Chemical/Biological Warfare Analyst (NASA)
Our beleaguered nation can rest easy knowing this highly-skilled specialist is applying her ample talents to preventing a terrorist foothold in the cosmos. A model of youthful ambition, Arrington's career has rocketed - no pun intended - through the glass ceiling and into the highest levels of classified government science, intelligence and weaponry despite few published academic papers, which themselves have been derided by some colleagues as "juvenile"; mostly, this criticism has stemmed from jealous older broads. Arrington assures us she is exceptionally qualified, as totally evidenced by her diploma or whatever.
Anger Management Counselor (Middleton and Associates)

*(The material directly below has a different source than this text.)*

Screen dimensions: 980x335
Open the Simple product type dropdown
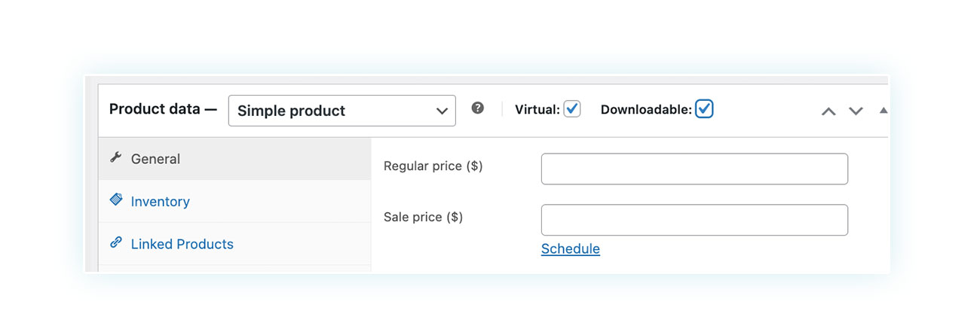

Ward's former booth counterpart spends his weekdays advising others on methods to keep their cool, specifically specializing in Cleveland-area white collar office workers whose tempers have or might cost them major mergers and seven-figure accounts. Spielman teaches that anger is a natural human emotion, one of evolution's checks against a perceived threat to our well-being; as such, anger is not the problem. Rather, we are often hurt much more in today's world by losing control of anger. Through Spielman, professionals learn to keep their cool and their feet, wrap up and run through the sudden erasure of the well-honed power point planned for the pressure-packed presentation in front of the board, like, now, without a costly blown stack.
Created in 1984, the stunningly lifelike and immensely popular "Spencer Tillman" model has borne a steady wave of fashion "dos," spanning chinos, acid-wash, biz-caz and back again (long live retro!). The Tillman is a male model, African-American fleshtone with molded hair, fiberglass construction, high quality. SKU: AF-FJFM1. 74 inches tall with base; Chest - 40"; Waist - 33"; Hip - 39". Ships in 1 to 3 business days via UPS/FedEx - 45 lbs.